Induction (Ind.) immunosuppression includes all medications given for a short finite period in the perioperative period for the purpose of preventing acute rejection. Though the drugs may be continued after discharge for the first 30 days after transplant, it will not be used long-term for immunosuppressive maintenance. Induction agents are usually polyclonal, monoclonal, or IL-2 receptor antibodies (example: Methylprednisolone, Atgam, Thymoglobulin, OKT3, Simulect, or Zenapax). Some of these drugs might be used for another finite period for rejection therapy and would be recorded as rejection therapy if used for this reason. For each induction medication indicated, enter the total number of days the drug was actually administered in the space provided. For example, if Simulect or Zenapax was given in 2 doses a week apart then the total number of days would be 2, even if the second dose was given after the patient was discharged.
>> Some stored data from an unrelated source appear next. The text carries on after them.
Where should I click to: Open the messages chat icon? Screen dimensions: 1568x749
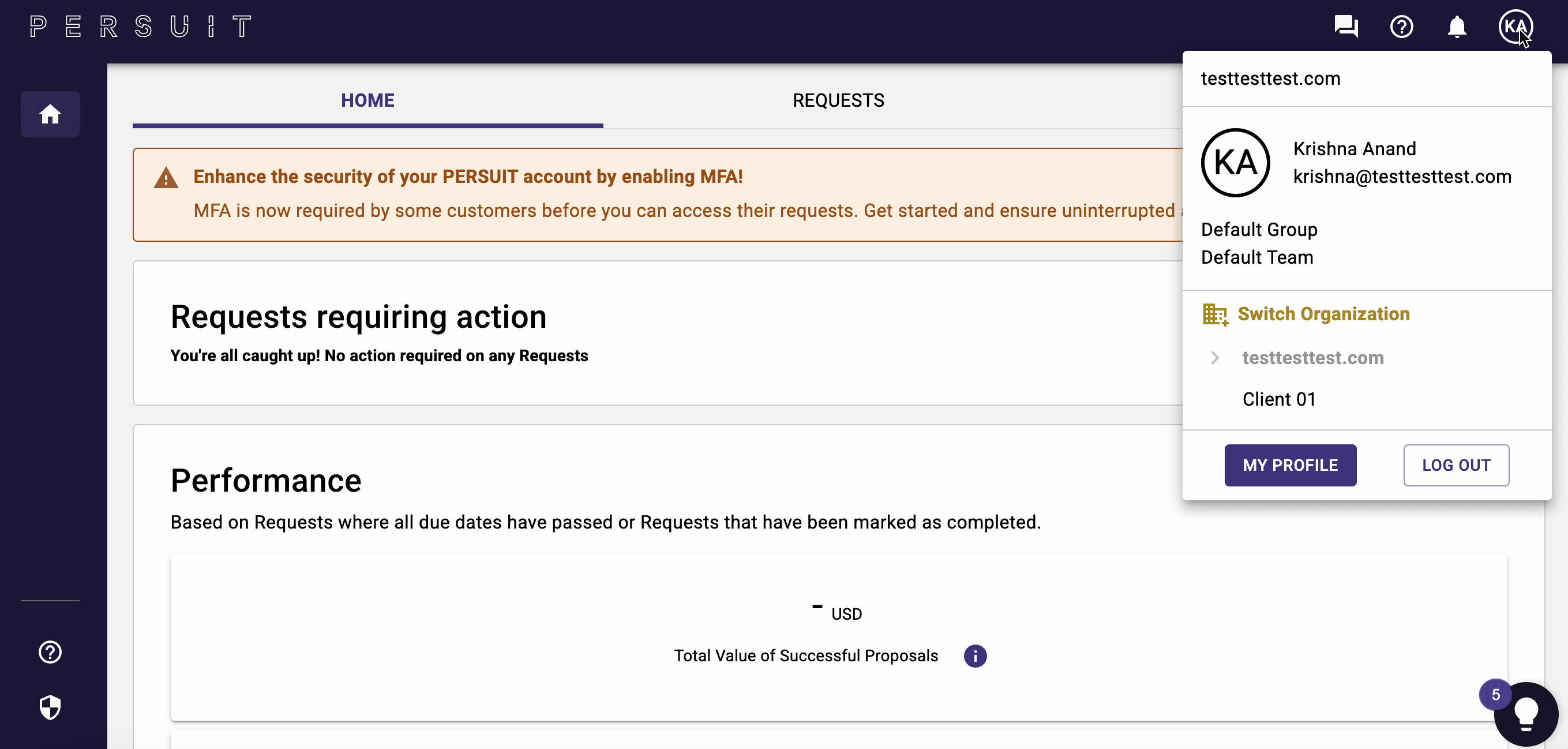(x=1346, y=26)
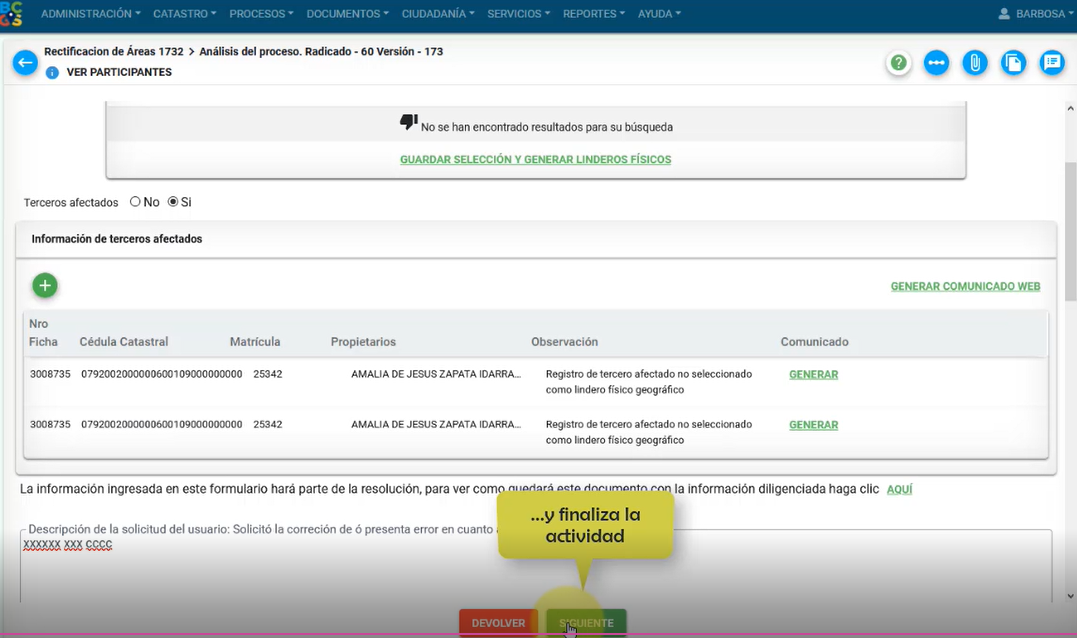This screenshot has width=1077, height=638.
Task: Expand the Administración dropdown menu
Action: pyautogui.click(x=90, y=14)
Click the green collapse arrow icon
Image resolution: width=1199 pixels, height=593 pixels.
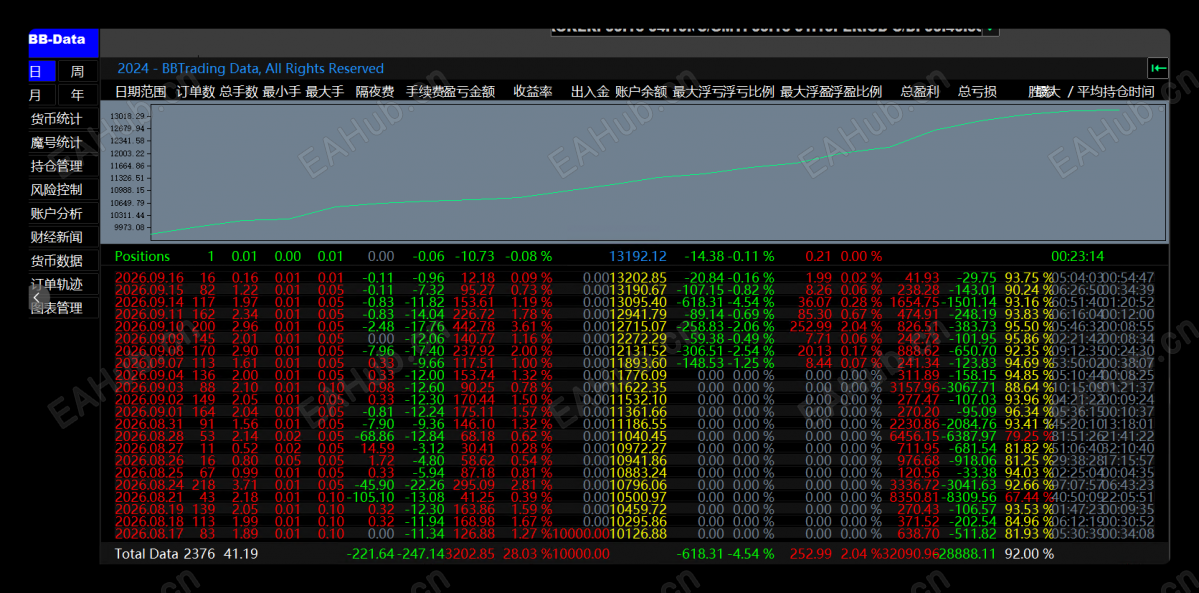[1158, 69]
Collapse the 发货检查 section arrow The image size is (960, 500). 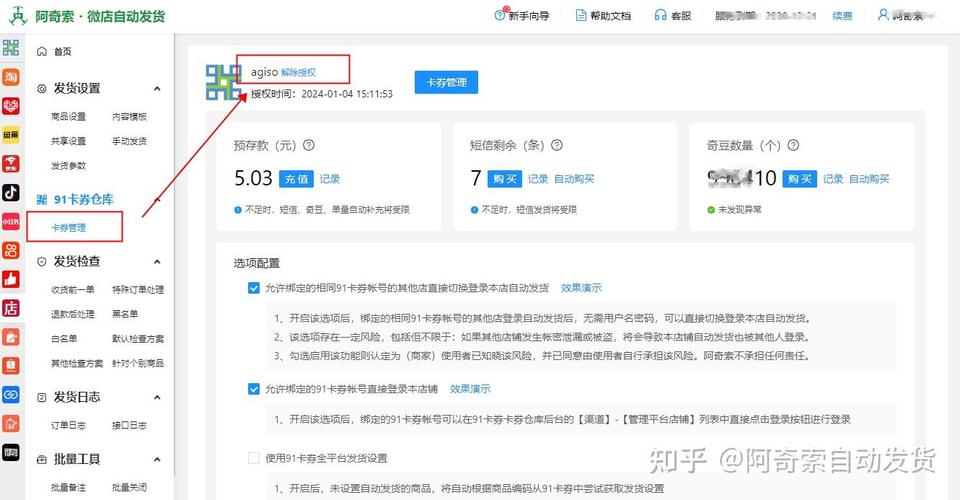pyautogui.click(x=157, y=261)
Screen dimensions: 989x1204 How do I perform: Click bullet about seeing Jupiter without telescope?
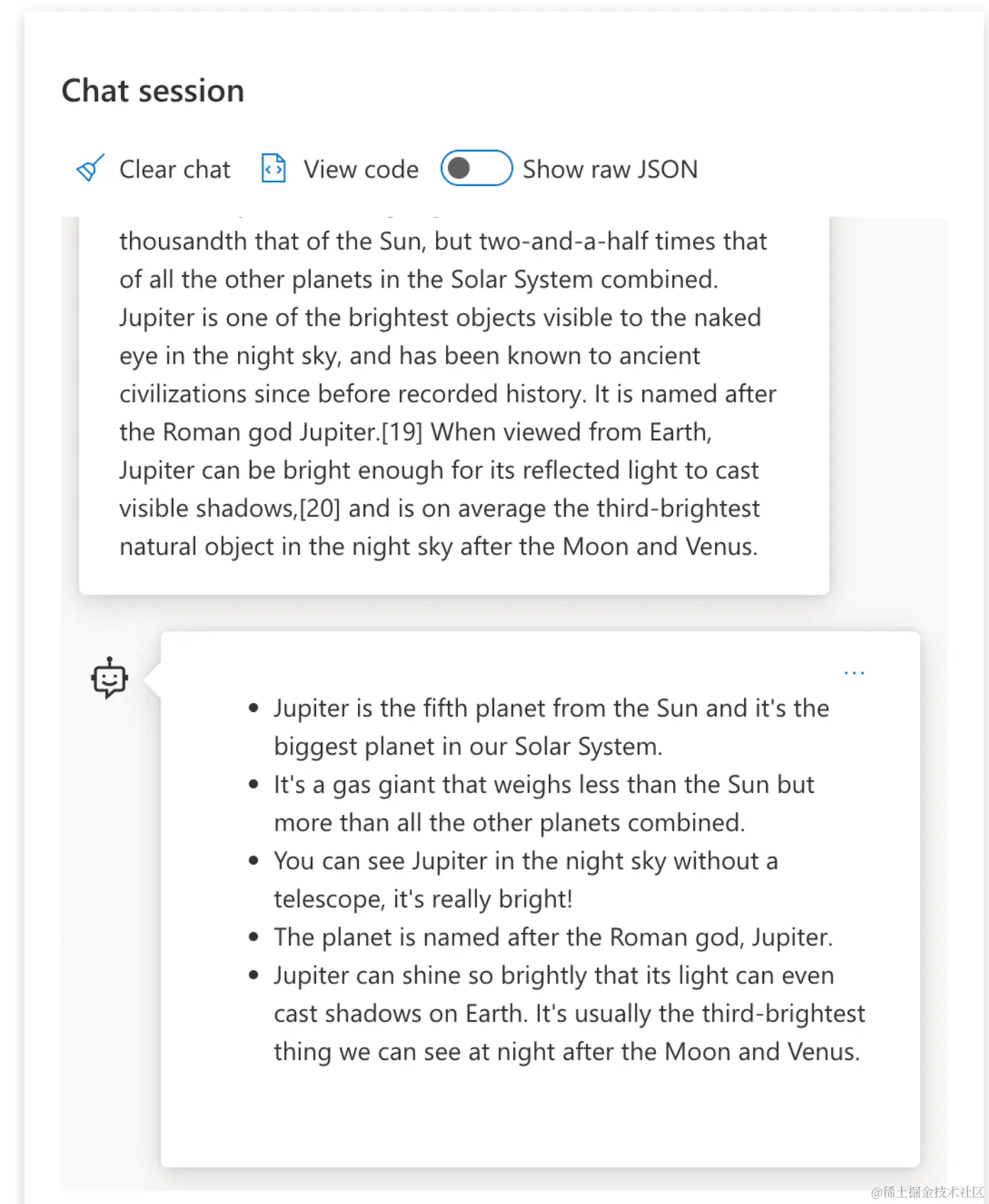tap(525, 880)
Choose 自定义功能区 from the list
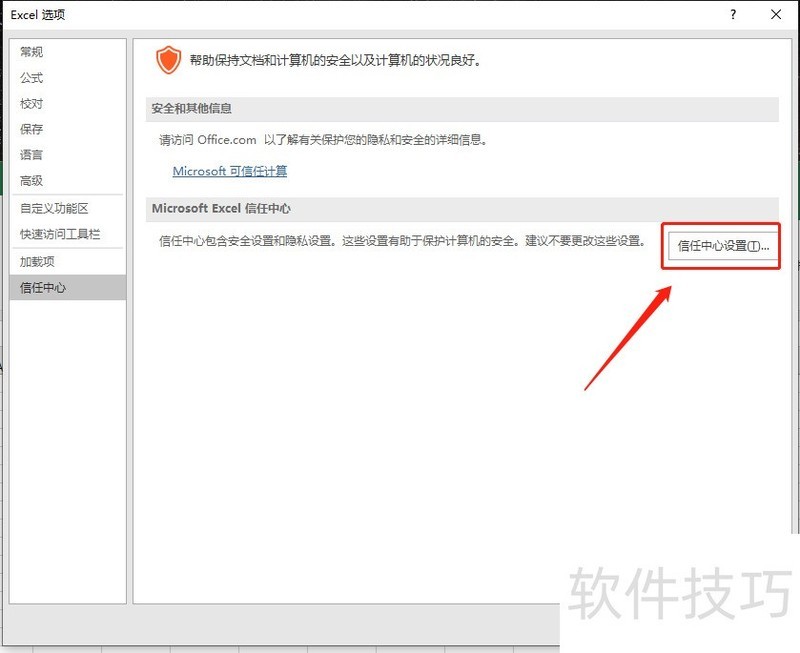This screenshot has height=653, width=800. 55,209
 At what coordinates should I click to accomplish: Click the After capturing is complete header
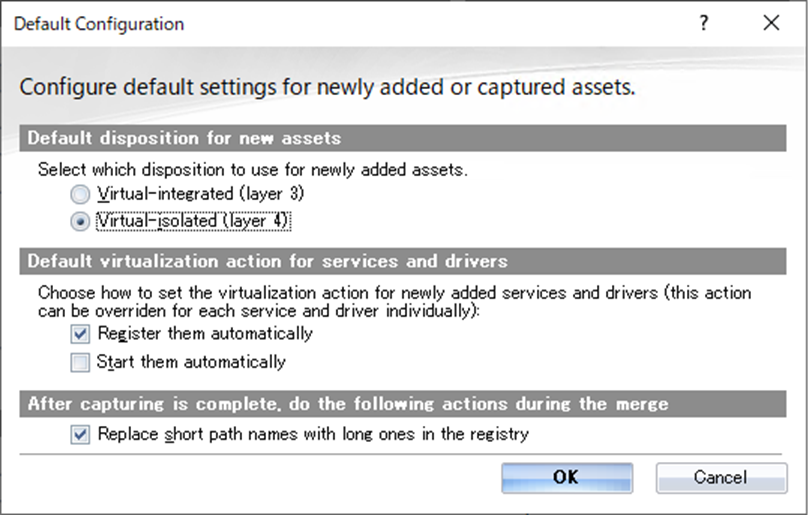coord(348,404)
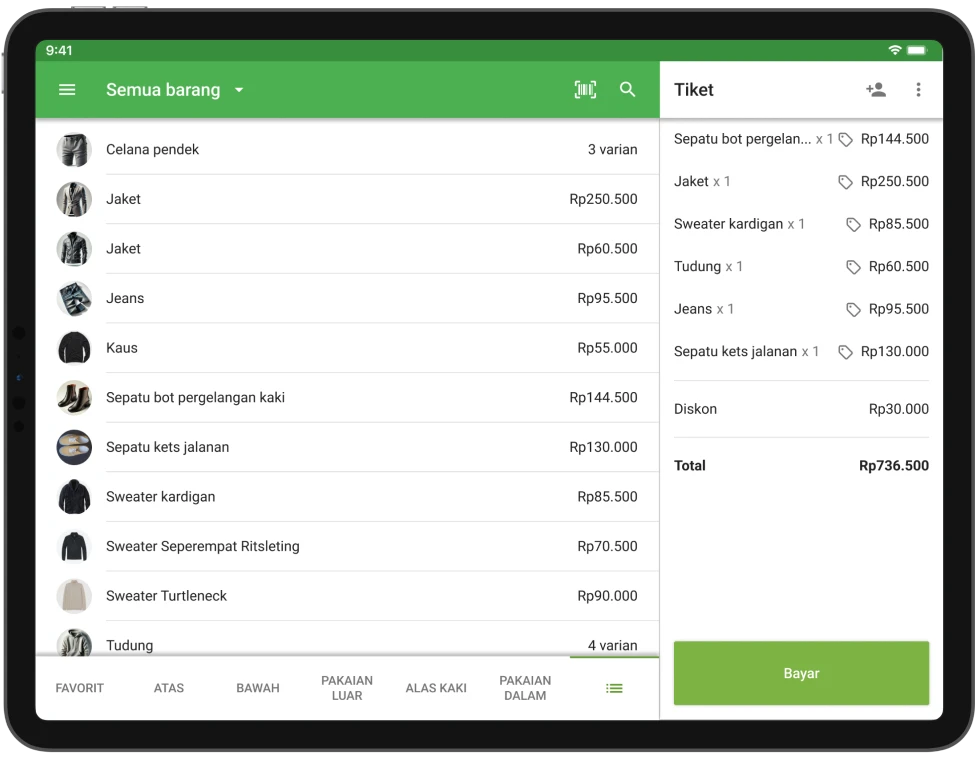Image resolution: width=975 pixels, height=758 pixels.
Task: Open the hamburger navigation menu
Action: coord(67,90)
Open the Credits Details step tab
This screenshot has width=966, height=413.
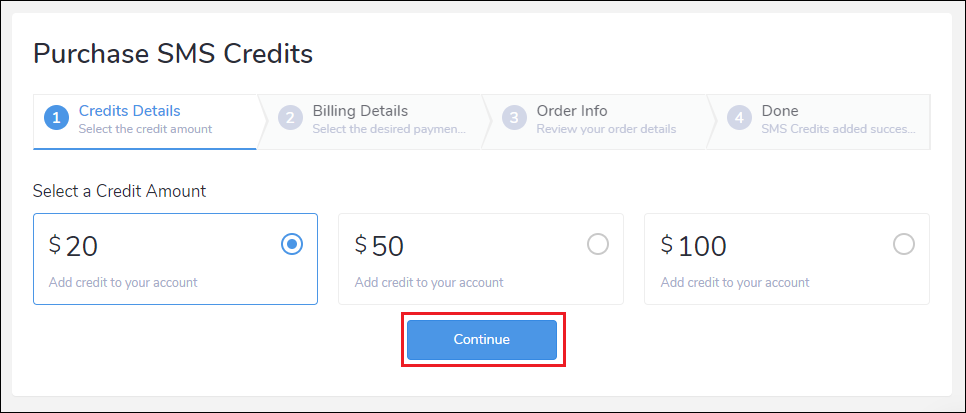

Maintenance (Maint) includes all immunosuppressive medications given before, during or after transplant with the intention to maintain them long-term (example: Prednisone, Cyclosporine, Tacrolimus, Mycophenolate Mofetil, Azathioprine, or Rapamycin). This does not include any immunosuppressive medications given to treat rejection episodes, or for induction.
Anti-rejection (AR) immunosuppression includes all immunosuppressive medications given for the purpose of treating an acute rejection episode during the initial post-transplant period or during a specific follow-up period, usually up to 30 days after the diagnosis of acute rejection (example: Methylprednisolone, Atgam, OKT3, or Thymoglobulin). When switching maintenance drugs (example: from Tacrolimus to Cyclosporine; or from Mycophenolate Mofetil to Azathioprine) because of rejection, the drugs should not be listed under AR immunosuppression, but should be listed under maintenance immunosuppression.
Note: As further clarification, drugs that are used with the intention to maintain patients long-term are medications such as Tacrolimus, Cyclosporine, Azathioprine, Mycophenolate Mofetil and Prednisone. These maintenance medications should not be listed as AR medications to treat acute rejection. When patients have a true acute rejection, they are given anti-rejection medication such as steroids, OKT3, ATG, Simulect and Zenapax, in addition to the maintenance medications. These are the medications that should be selected as anti-rejection.
If an immunosuppressive medication other than those listed is being administered (e.g., new monoclonal antibodies), select Ind., Maint, or AR next to Other Immunosuppressive Medication field, and enter the full name of the medication in the space provided. Do not list non-immunosuppressive medications.
If the number of days is unavailable for an induction medication, select the appropriate status from the ST field.